__Exercise objective__. Find the line with "1150x405 pixels." in the records below. Copy it and every line after it, up to and including the line with "Click the rainbow swirl image on the right".

__Records shown__.
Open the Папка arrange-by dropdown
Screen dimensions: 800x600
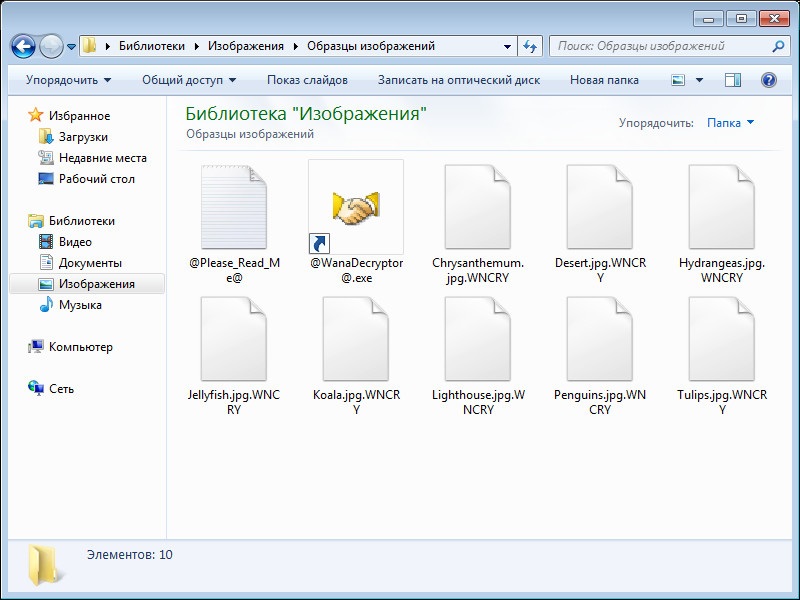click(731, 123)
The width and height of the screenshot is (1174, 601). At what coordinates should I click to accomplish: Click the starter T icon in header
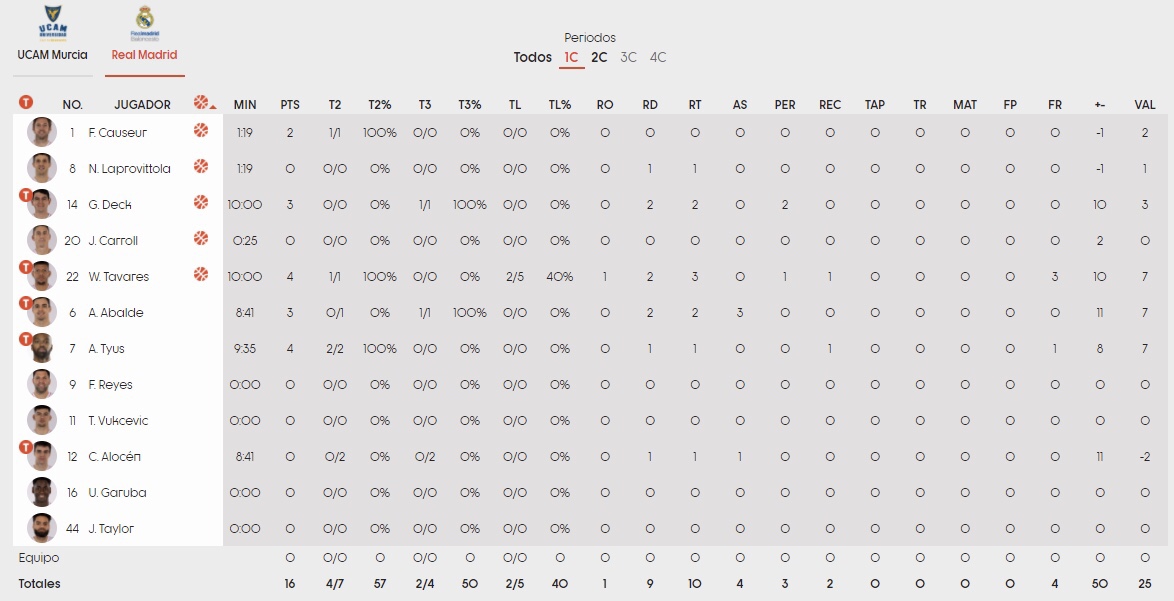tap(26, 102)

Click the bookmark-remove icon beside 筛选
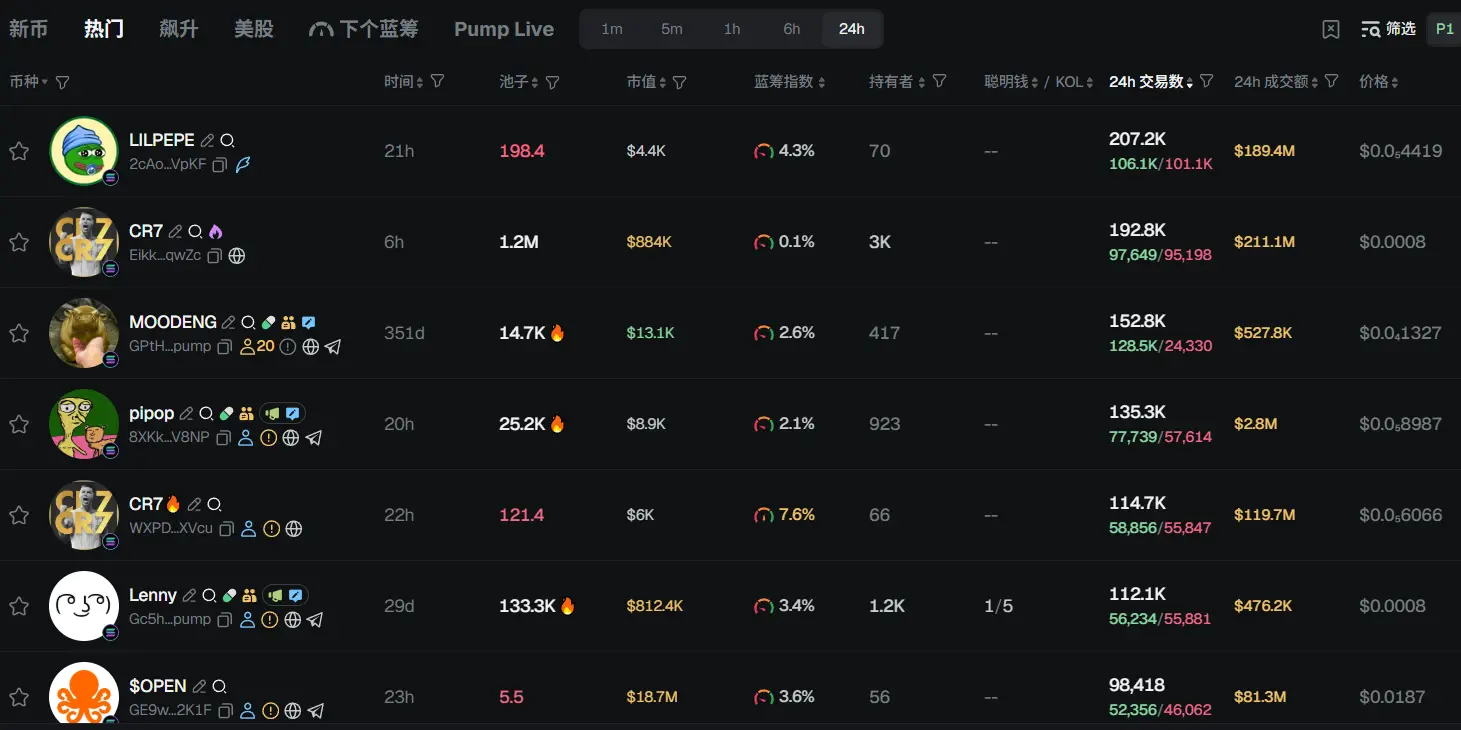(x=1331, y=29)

...

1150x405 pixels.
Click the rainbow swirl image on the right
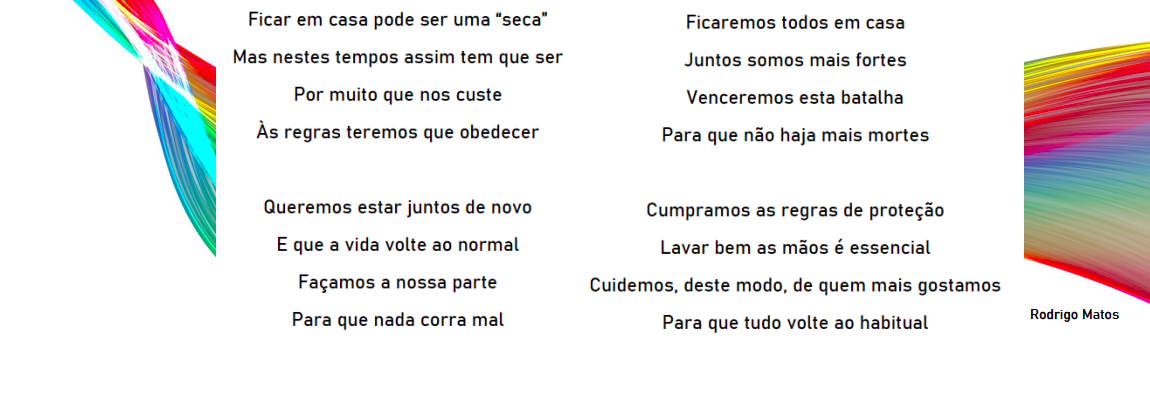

__Problem solution__.
1150x405 pixels.
Click the rainbow swirl image on the right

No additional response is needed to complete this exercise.